[Saved entries]
"""

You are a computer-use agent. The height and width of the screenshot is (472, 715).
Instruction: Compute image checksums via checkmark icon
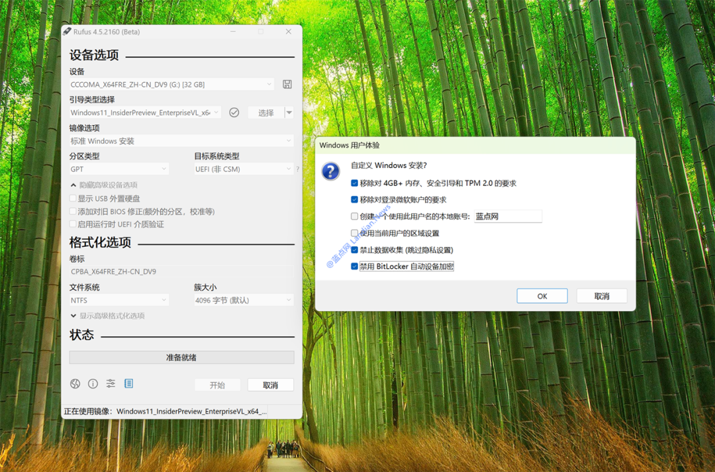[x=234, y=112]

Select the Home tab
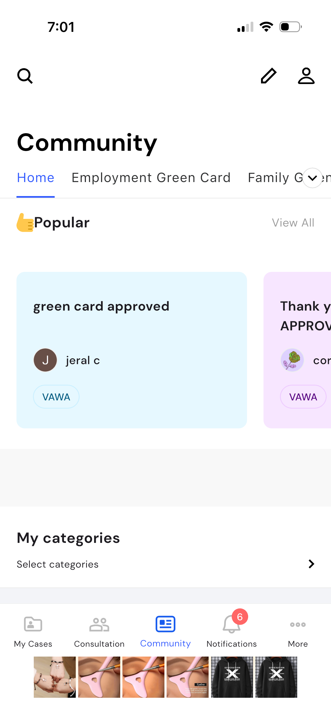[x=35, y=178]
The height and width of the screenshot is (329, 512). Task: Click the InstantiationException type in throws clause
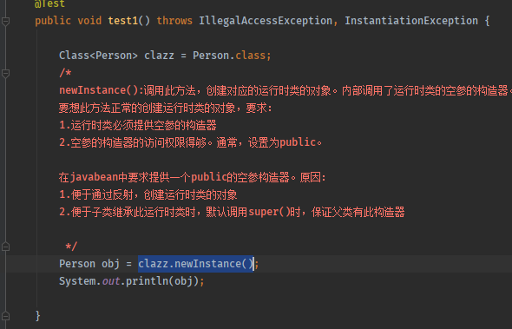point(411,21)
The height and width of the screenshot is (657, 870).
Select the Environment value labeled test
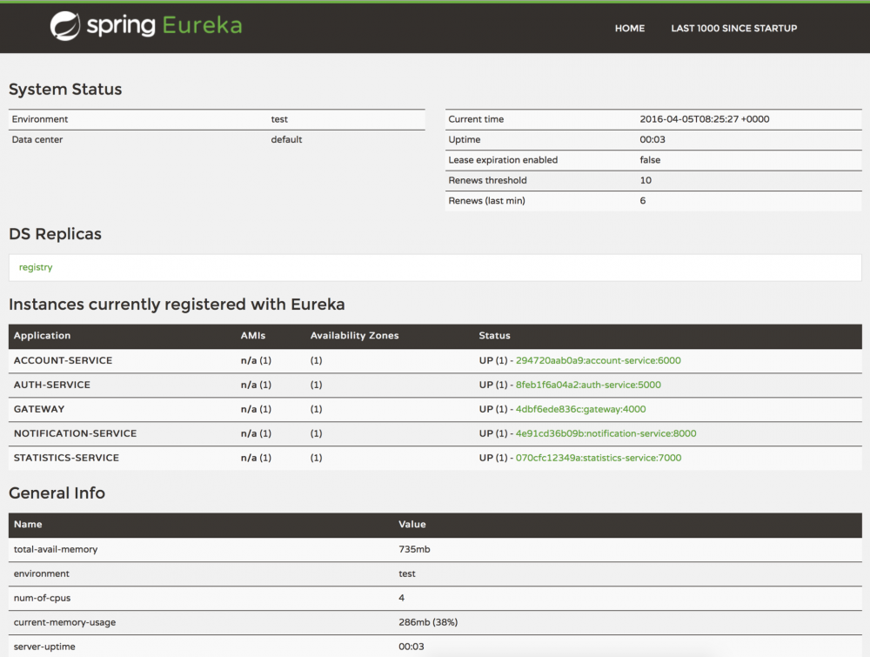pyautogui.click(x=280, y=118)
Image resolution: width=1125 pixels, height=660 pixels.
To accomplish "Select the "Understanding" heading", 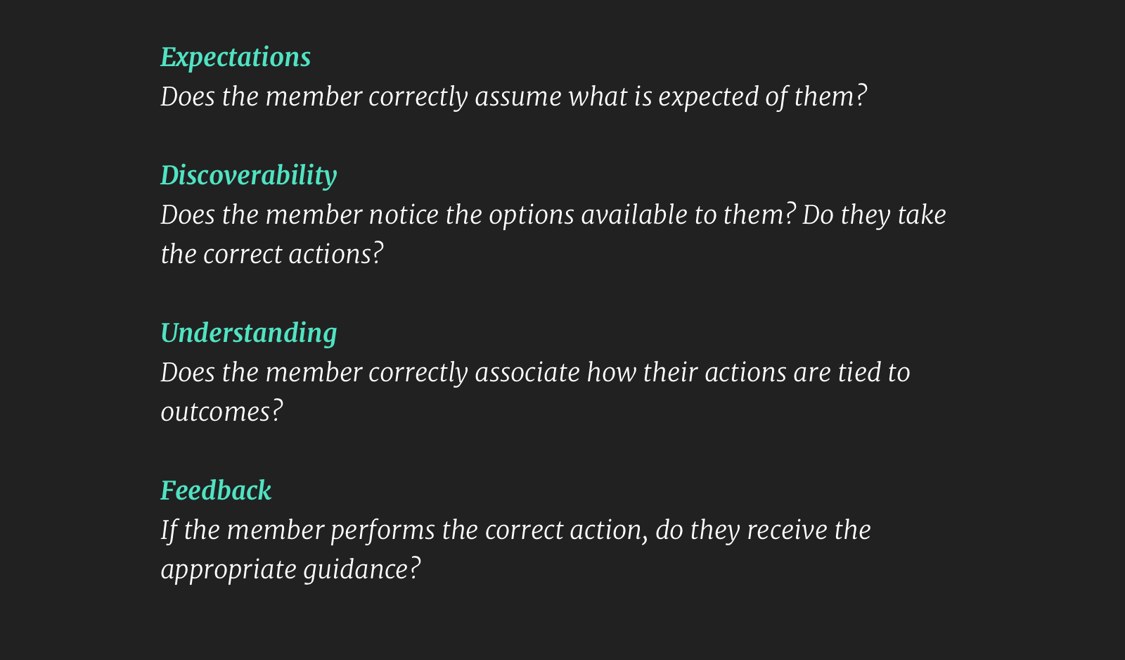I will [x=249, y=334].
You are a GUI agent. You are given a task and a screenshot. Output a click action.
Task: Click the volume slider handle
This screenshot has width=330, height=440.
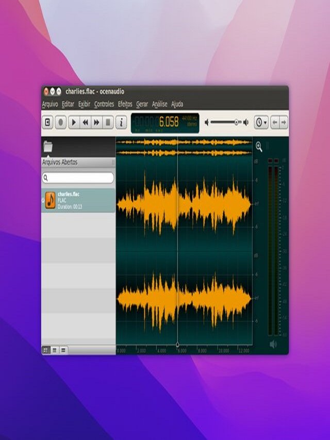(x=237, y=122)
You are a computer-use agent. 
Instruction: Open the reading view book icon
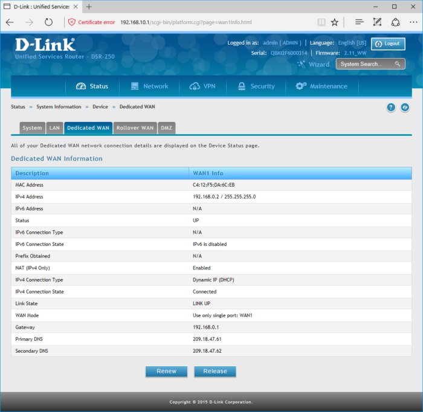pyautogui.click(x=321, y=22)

"""

Requirement: What lines above contain the word "computer"? Please copy each one.

Response to the exercise:
You are a computer-use agent. The height and width of the screenshot is (472, 715).
You are a computer-use agent. 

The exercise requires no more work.